-- Source material follows --

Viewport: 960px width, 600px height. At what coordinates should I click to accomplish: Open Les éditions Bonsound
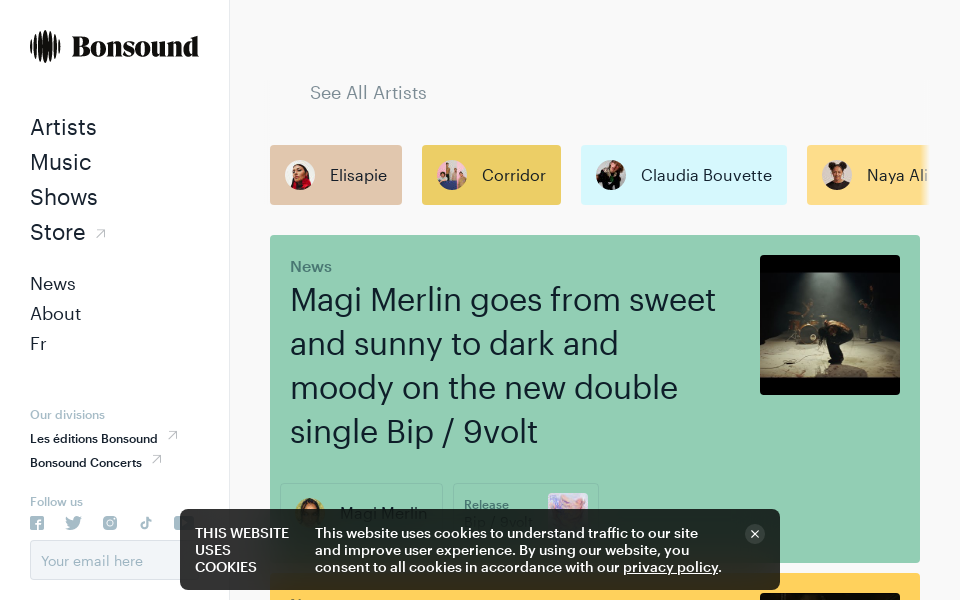(x=93, y=438)
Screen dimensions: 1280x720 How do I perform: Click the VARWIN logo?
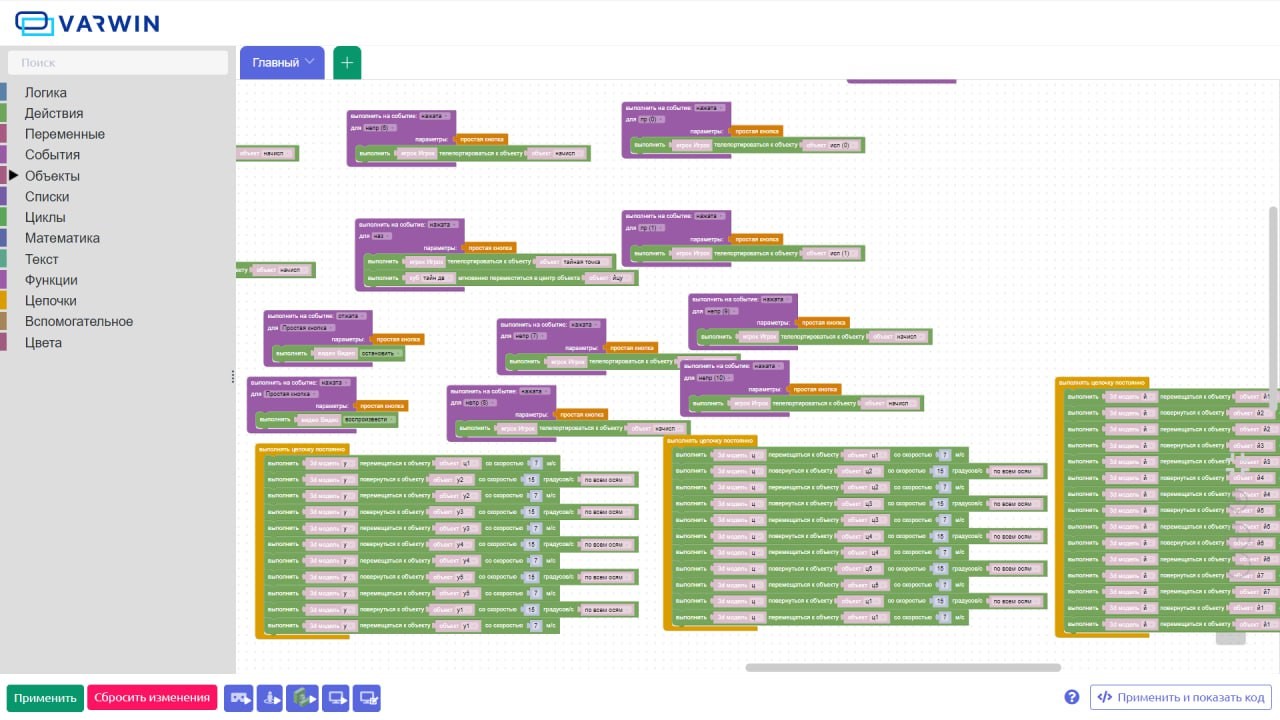coord(87,24)
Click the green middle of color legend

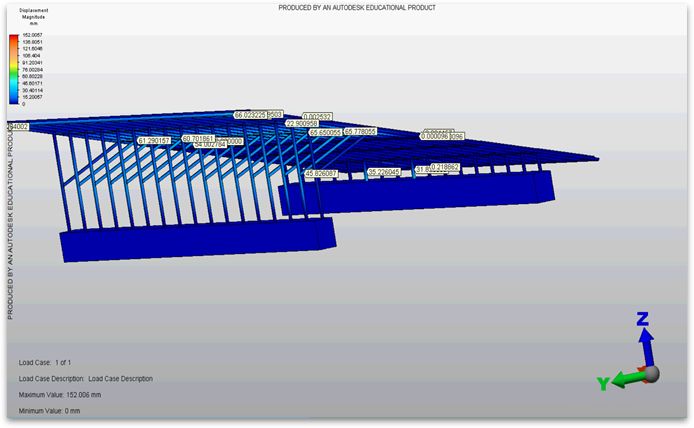click(x=12, y=68)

-- Source material concluded --

▸ **Work order**:
Each entry must be reproduced word for word, and any image among them left out.

▸ **The answer**:
Viewport: 960px width, 600px height. At what coordinates should I click to accomplish: Open Les éditions Bonsound
(x=93, y=438)
Screen dimensions: 1280x720 How do I perform: Click the VARWIN logo?
coord(87,24)
Click the green middle of color legend

click(x=12, y=68)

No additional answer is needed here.